Reading vendor data use clauses

Three clauses matter more than the rest.

First, training use. "We do not train on your data" is the baseline. Make sure it is in the contract, not the FAQ.

Second, retention. How long is the raw prompt and completion stored? Where? Who at the vendor can see it? Thirty days is typical. Zero retention is available from most major vendors on enterprise tiers, sometimes at a premium. For regulated data, pay the premium.

Third, subprocessors. Many providers subcontract parts of the stack (hosting, moderation, evaluation). Your data goes to their subprocessors too. The list should be disclosed and updated. If it is not, that is a red flag.

Auditing patterns that work

You cannot secure what you cannot see. For every AI integration we run, the pipeline logs: the full prompt, the retrieved context identifiers (not the content, to avoid doubling the exposure), the model response, and the user. This lives in our own logging stack with the same retention policy as other sensitive logs. When a question comes up, forensic reconstruction is possible. When it does not, it mostly sits there.

DLP at the egress helps too. Our web proxy flags requests to known AI inference endpoints that contain patterns matching API keys, credit-card numbers, or social security numbers. It is noisy. It has also caught things I am glad we caught.

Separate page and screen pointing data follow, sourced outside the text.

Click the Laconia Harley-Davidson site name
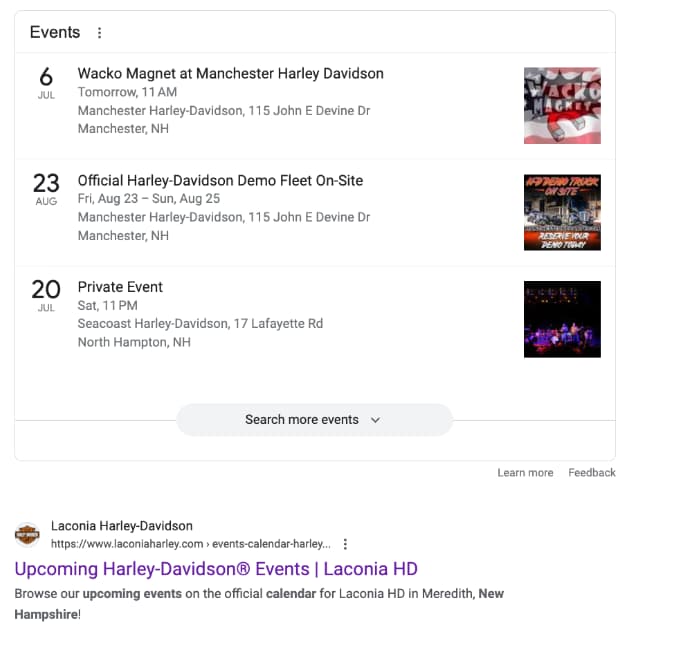Image resolution: width=682 pixels, height=648 pixels. point(122,526)
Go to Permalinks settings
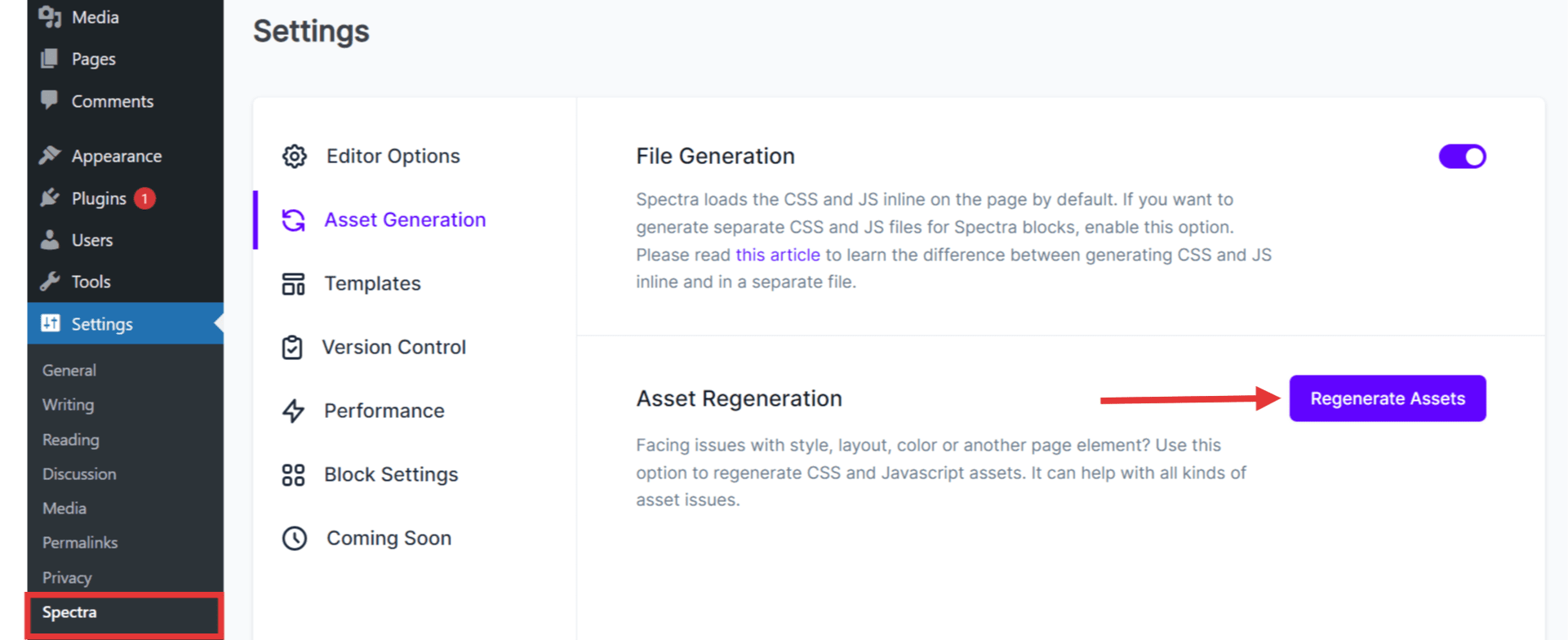 point(80,543)
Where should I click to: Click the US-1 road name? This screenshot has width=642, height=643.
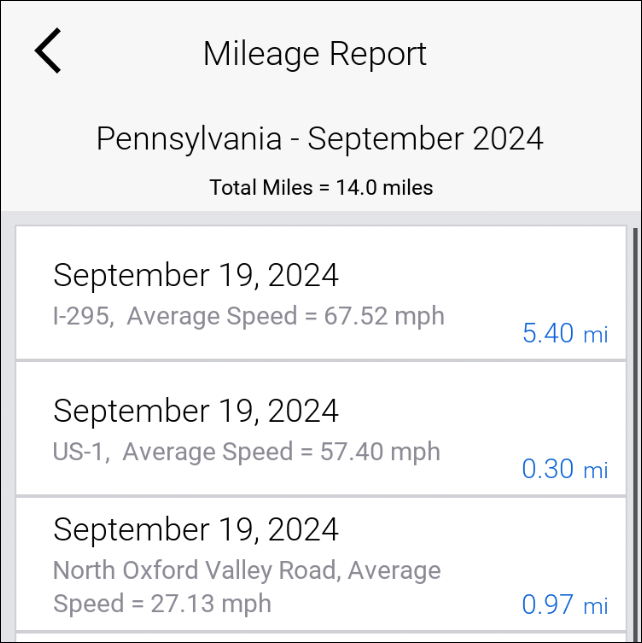(80, 451)
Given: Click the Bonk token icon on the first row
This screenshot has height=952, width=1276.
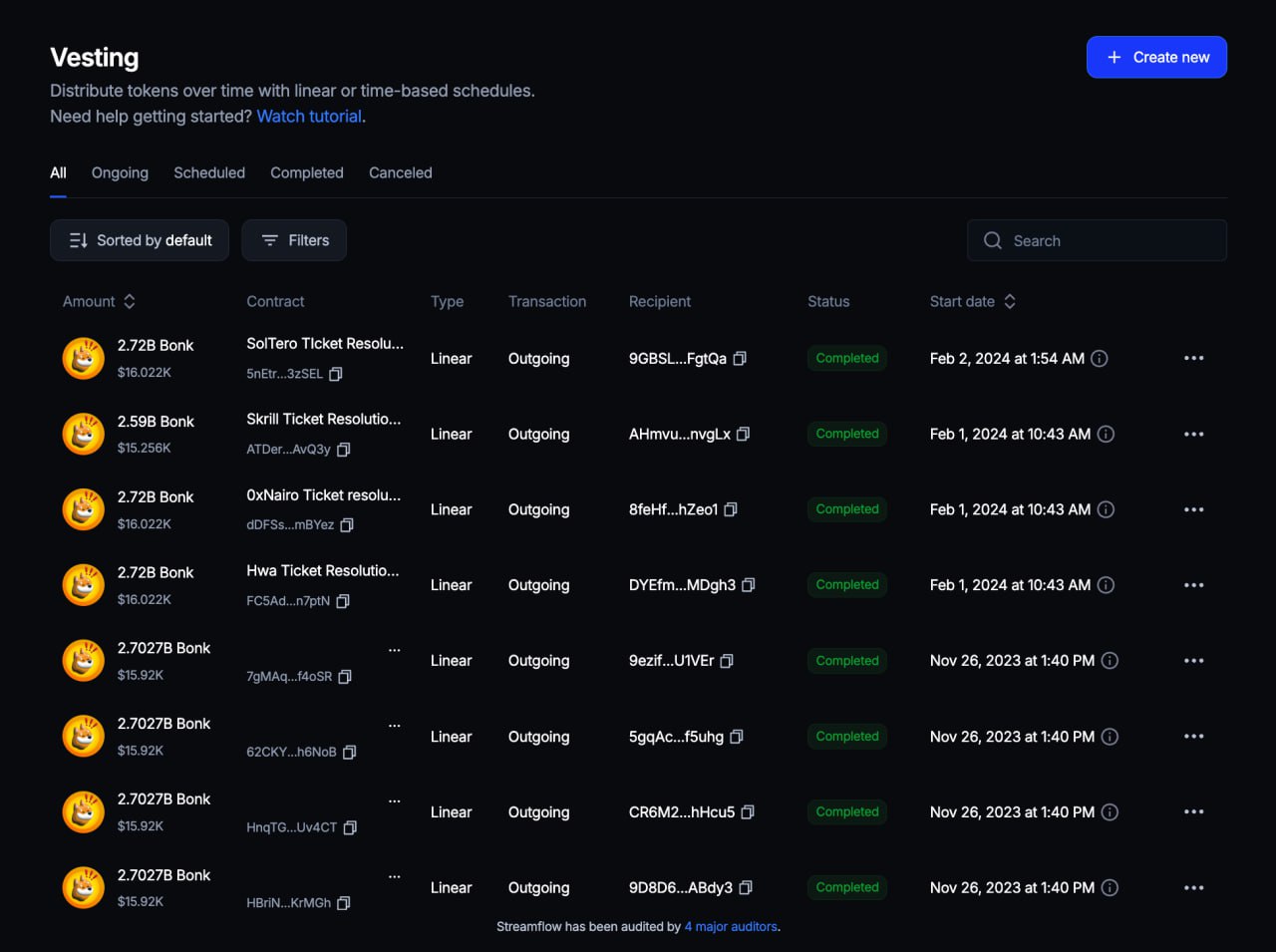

Isolated inference environments

For the data where the risk is real and the regulatory exposure is high, the answer is to keep inference inside your perimeter. We run a small Llama deployment on vLLM inside a VPC with no internet egress for exactly this class of workload. Quality is not as good as Claude. Quality also does not have to be frontier quality to beat the alternative of "we cannot touch this data with AI at all."

The organizational piece

None of this works without policy. Ours is short. Two paragraphs that say what data classes go where, what the sanctioned tools are, and what happens if you send customer data to a consumer AI endpoint. The point of the policy is not to punish. It is to give people a clear enough rule that they can self-correct before they paste.

Then you pair that with sanctioned alternatives that are actually good. If your enterprise AI tool is worse than ChatGPT, your policy is a piece of paper.